As a matter of personal opinion, I find the vast majority of fictional serial killers to be not so much characters as cultural litmus strips. What's the worst thing we can imagine this year? Apparently, Nazi rapists. Not that I don't think Naziism is wrong and rape is unforgiveable. It's just that the characterization of Nazi rapist serial killers in currently popular fiction works more to tell me what people currently find most repulsive than it does to create a believable killer.
My reading in the area is somewhat limited, since my tastes in mystery fiction run to Raymond Chandler, Dashiell Hammet, Elizabeth George, and Erin Hart. But I have read the occasional serial killer story, and so far, I have found exactly two serial killer characters who stand up as characters with interesting motives.
One is Hannibal Lecter. The other is in Agatha Christie's The A.B.C. Murders. They are the only two fictional serial killers who have frightened me.
Nota bene: I have only read The Silence of the Lambs by Thomas Harris; I have not read any of the other books featuring Hannibal Lecter for the specific reason that I don't want any more explanation of the character. What makes him so scary to me in The Silence of the Lambs is that on the one hand, he has all the knowable traits of a highly intelligent, apparently entirely self-serving yet, apparently, sporadically humane individual while simultaneously desiring things that repulse the normal person on the most basic levels. The mystery of how he can justify this to himself is, in calculated places, left to the reader to fill with the reader's own most frightening imaginings, and I strongly believe that horror, as a genre, is most artfully accomplished when the author very carefully selects what not to tell the reader.
As for the character in Agatha Christie's The A.B.C. Murders, I can say very little without spoiling the story for those who might choose to read it, other than that once the reader reaches the explanation of the serial killer's reasoning, the sheer simplicity of the reason contrasted with the killer's willingness to enact all those killings to complete one simple purpose is what makes the killer terrifying.
What is it about the other hundreds of fictional serial killers that doesn't work for me? Some of them have very clever themes; I suppose I can appreciate that in the same way that I can appreciate a well-done parade float; but I am interested neither in what childhood trauma turned them into killers (isn't it almost always a childhood trauma?) nor in how cleverly they masquerade as ordinary people, nor again which species of non-normal sexual proclivity they have now. I do not want to be told why I should understand the killer as the necessary product of something (i.e., trauma); I do not get excited about the cleverness level of duplicity (sorry, Peter Parker and Bruce Wayne, I will always like the X-Men more than you for that reason); and above all, I am consistently underinterested in knowing about the perviest sex the author can imagine.
Which is all another way of saying that I only find serial killers interesting when they are at least somewhat mysterious.
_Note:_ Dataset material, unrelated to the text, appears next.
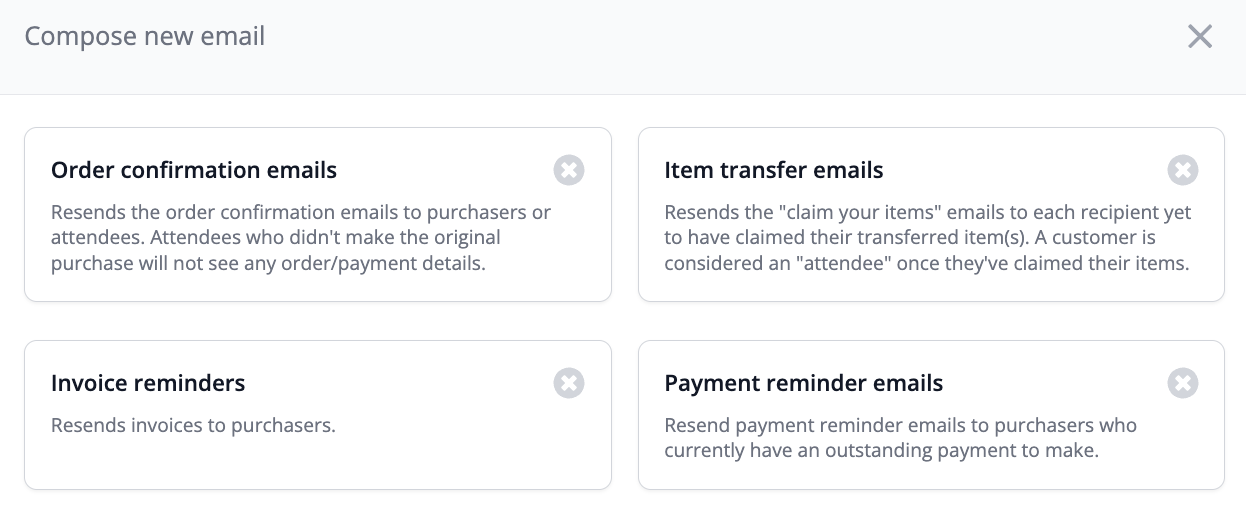
Task: Close the Compose new email dialog
Action: point(1199,37)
When they can tell another character why they kill and still not quite make sense because how, how can a person make the amoral leap to deciding that killing people - not out of revenge, not out of self-defense, not even for selfish or ambitious reasons, but killing people who are usually strangers, and more than one at that - is even possible? (And please don't say because they were traumatized. Trauma is horrible and affects people deeply, and I take it quite seriously as a basis for character motivation, but trauma doesn't deprive people of free will entirely, and also - ease up on the exposition already. There is far too much of that in current fiction.)
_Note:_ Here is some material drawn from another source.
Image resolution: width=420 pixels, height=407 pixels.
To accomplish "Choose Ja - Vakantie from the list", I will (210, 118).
Anyway, if the serial killer is unscary, that removes an element of suspense. Which makes the story just another police case, or even more commonly, a romance story about the people trying to solve the case. At the moment, I'm pretty bored with stories about people deciding to have sex because they're both facing a dangerous enemy. No, scratch that, I'm almost always bored with that.
But again, this is all just my opinion, so I'm inviting discussion here. What is it that makes serial killer stories interesting to you? Which ones are the best, and why? Why should I or should I not read Red Dragon? Teach me; I want to know.
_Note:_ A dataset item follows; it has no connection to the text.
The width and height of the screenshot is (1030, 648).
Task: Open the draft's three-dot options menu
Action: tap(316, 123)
***Oops! Edited to add: I just realized there is a third multiple-person-killer in modern fiction that I find to be a fully developed character. Try The Butcher Boy by Patrick McGrath. It's one of those stories in which you start out sympathizing profoundly with the main character and then, suddenly, around page 100, you start feeling queasy, and by page 200, you want to throw the book down and collar the author and ask "How did you make me agree to this?!" I love that. Call me a sucker for Pied Pipers, but I love it.